I always know that when someone has quit their job and started their own business–typically as a consultant–because all of a sudden, they are sharing their manifesto through numerous posts on LinkedIn.
Those posts go something like this:
In my years of doing [activity], I’ve seen [type of organization] make [particular mistake] over and over again. What they should do is [recommendation], as it will [rationale]. If you are having challenges with [situation], then you need an expert who can [activity] and get you [outcome].
A few days later, they will publish a similar post, and on and on it goes.
I am not criticizing what they’re doing, which is taking a position while not so-subtly touting their experience and expertise. That activity falls within the playbook for promoting a subject matter expert.
When I’m remarking on is how they’re doing it. Basically, they’re going from zero to 60, and it’s so obvious. It can make their audiences wonder if they’re publishing these thoughts because they have to (“hey, I need customers!”) or because they actually believe in them.

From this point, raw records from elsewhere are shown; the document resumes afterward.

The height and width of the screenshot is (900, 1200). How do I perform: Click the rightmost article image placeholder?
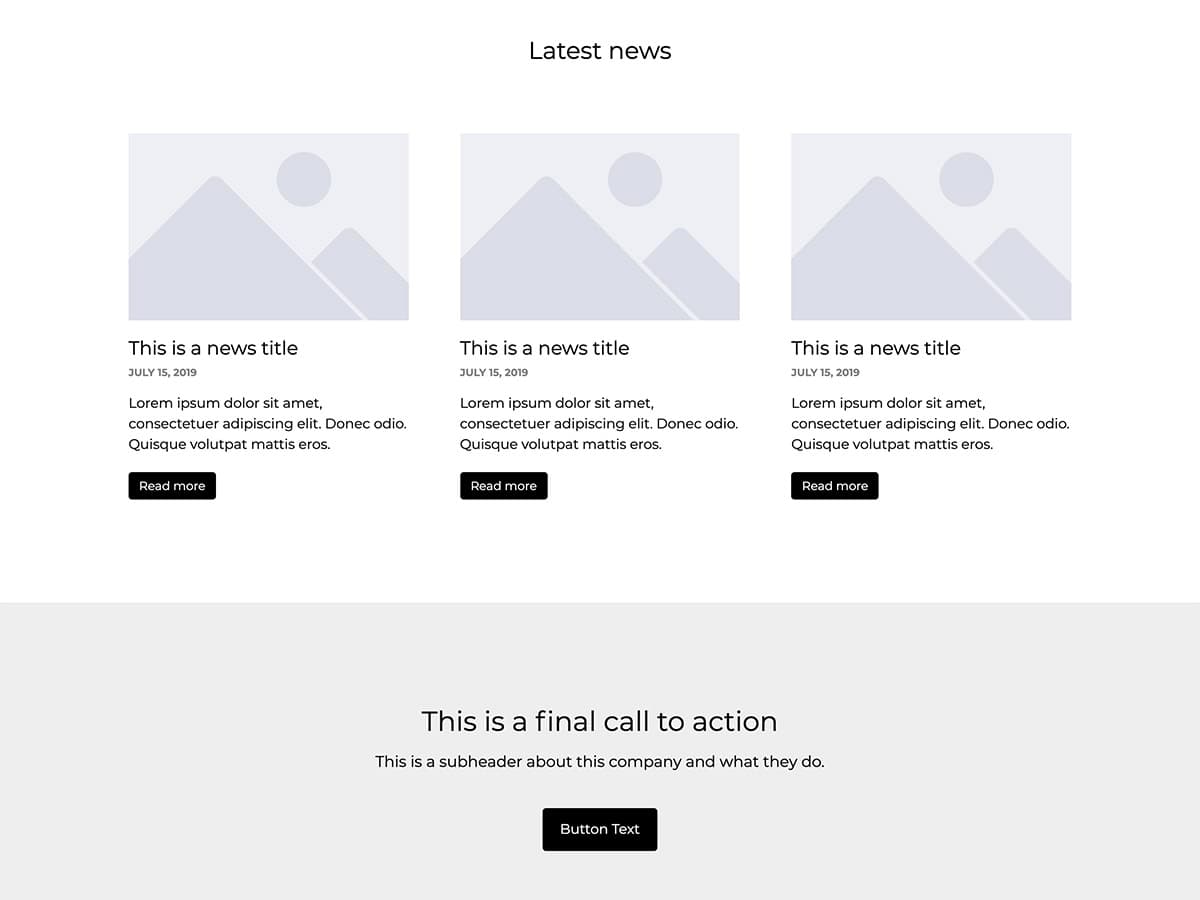pos(931,227)
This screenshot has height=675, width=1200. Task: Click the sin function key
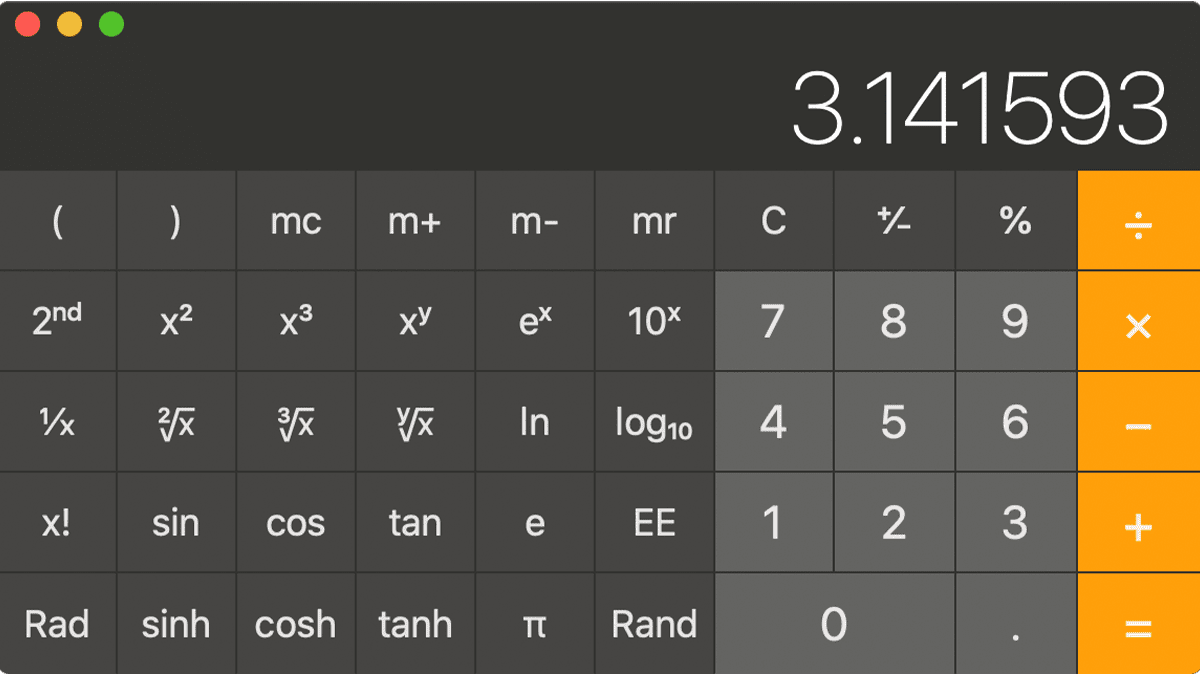[176, 524]
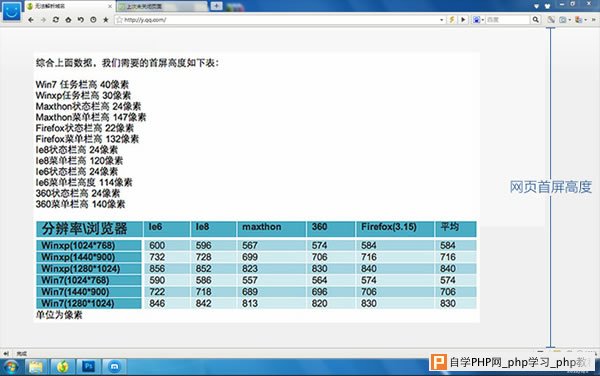Click the browser back arrow

point(31,20)
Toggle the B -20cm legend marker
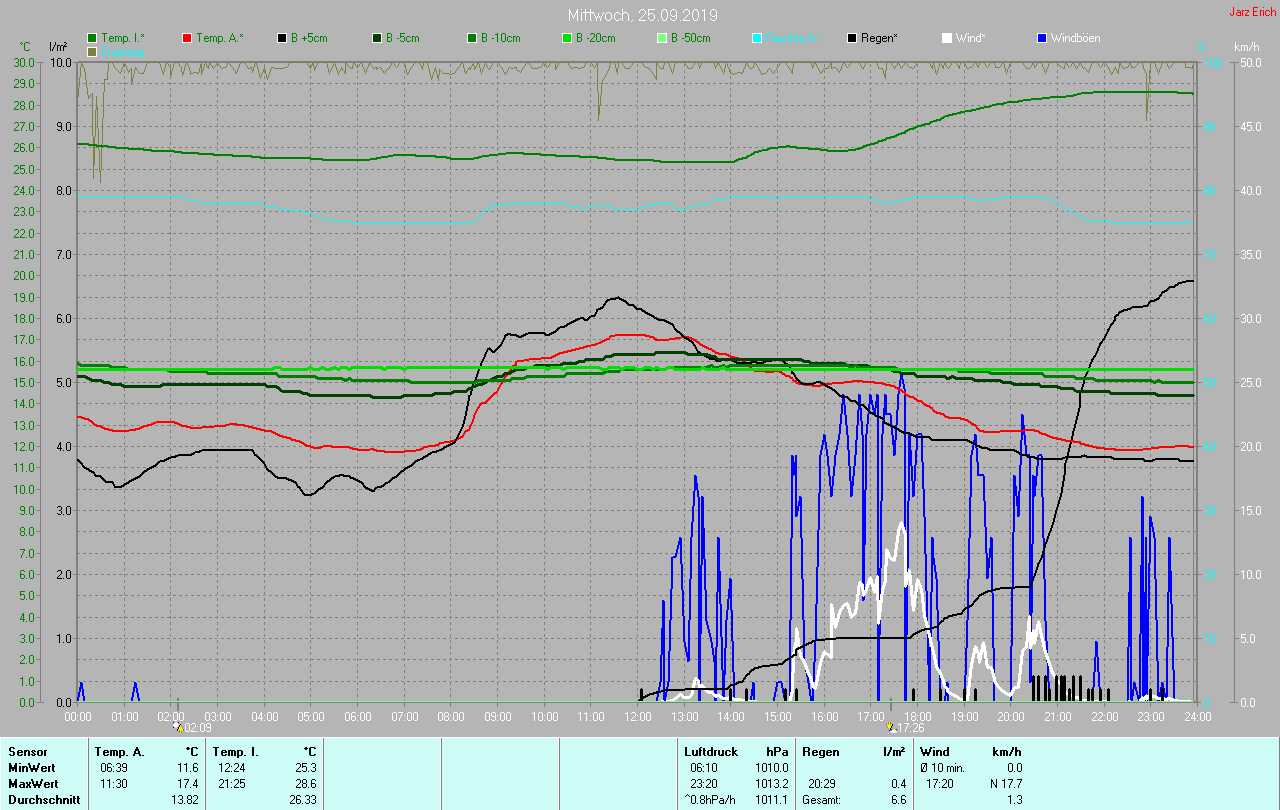This screenshot has height=810, width=1280. point(567,38)
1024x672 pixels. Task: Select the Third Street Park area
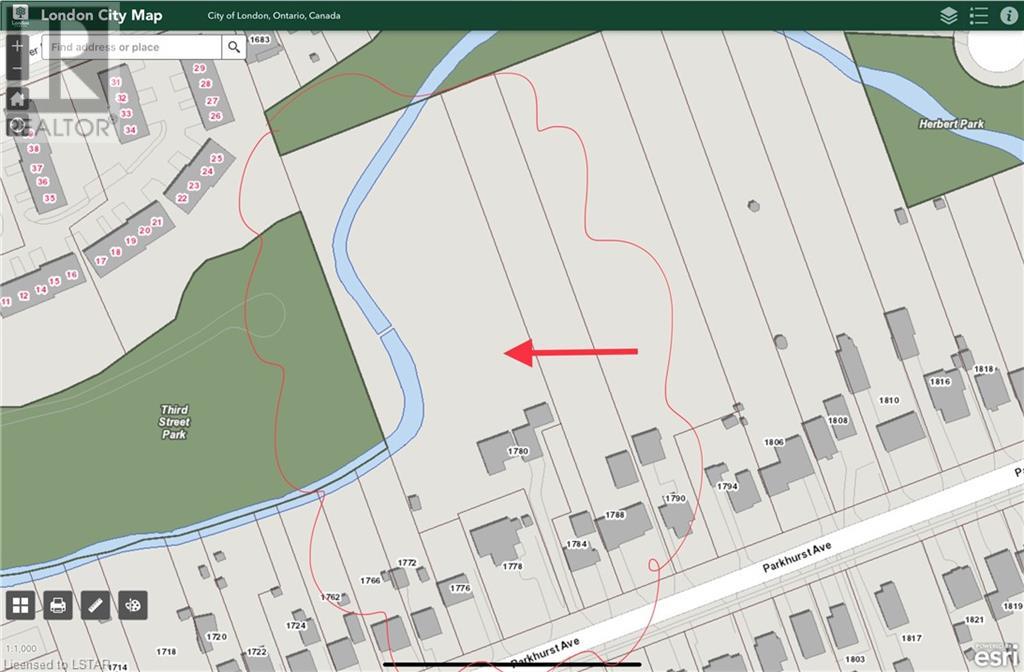click(174, 421)
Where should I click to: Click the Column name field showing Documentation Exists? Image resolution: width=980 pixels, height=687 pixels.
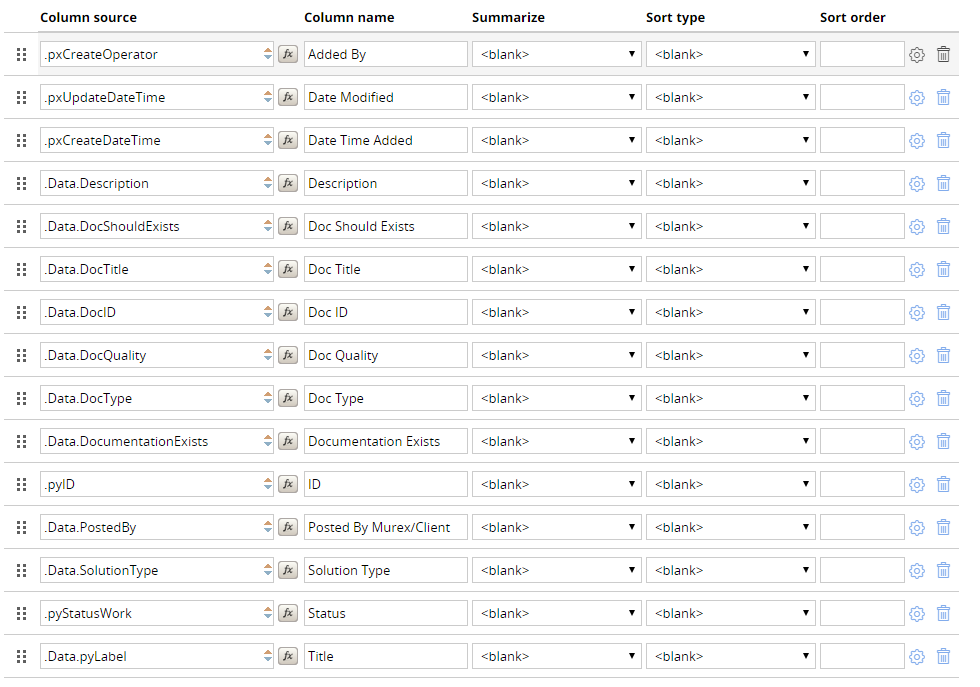[x=386, y=441]
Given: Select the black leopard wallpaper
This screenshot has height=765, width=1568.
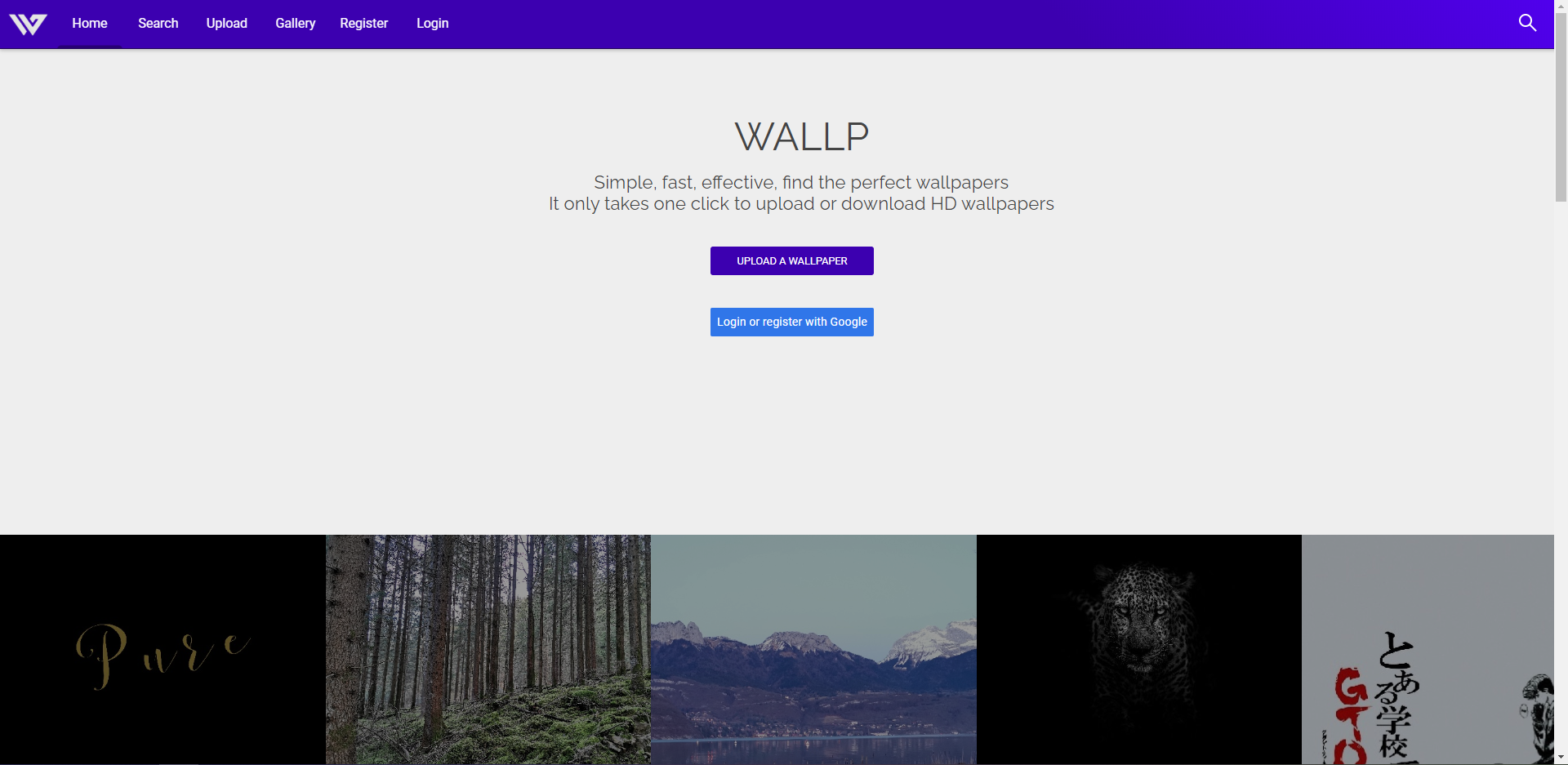Looking at the screenshot, I should [x=1139, y=650].
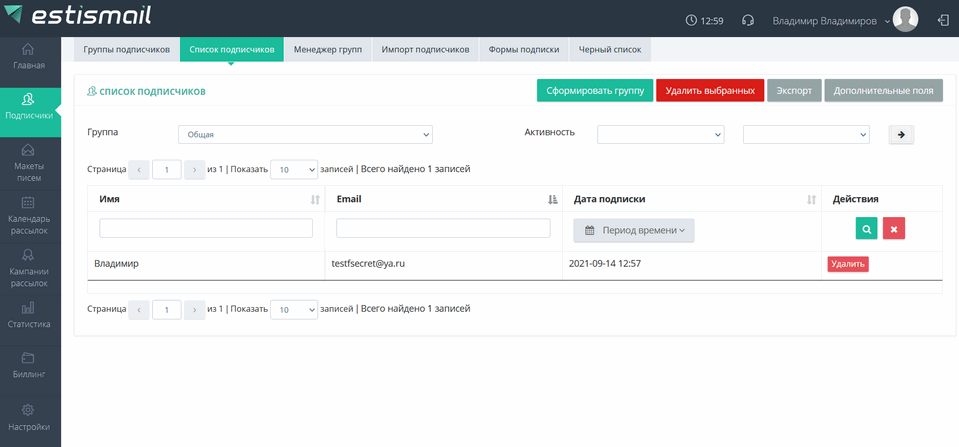Click the red clear filter X button
The image size is (959, 447).
(x=894, y=229)
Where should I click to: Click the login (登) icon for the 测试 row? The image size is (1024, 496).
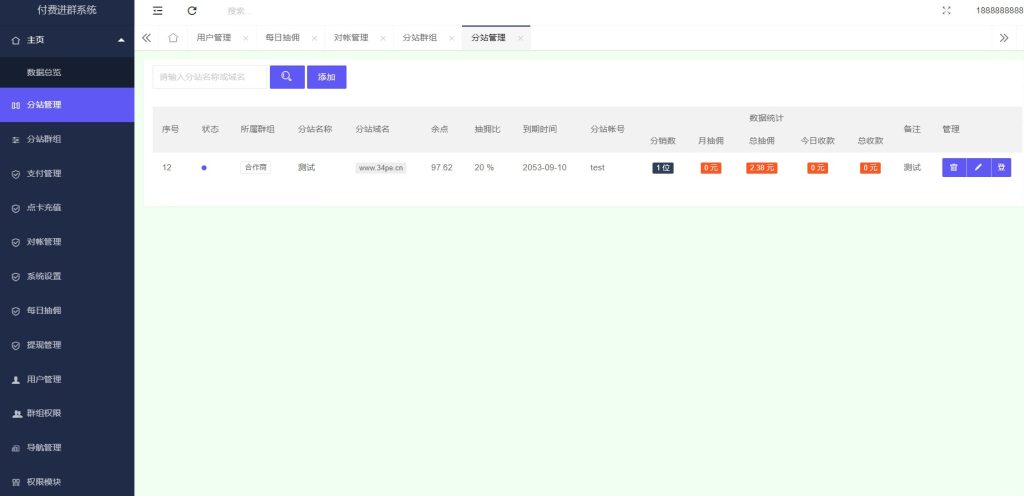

Here are some better approaches:
- Drop some of those nuggets of advice before you go off on your own, as that will help reduce the perceived sales-y tone of your posts when you launch your business.
- Dial back the criticism that often serves as the premise of, or littered throughout, these manifesto posts, which then sound like rants instead of advice.
- Save your back-patting for your proposal. No one wants to hear you gloat about all your successes in your posts.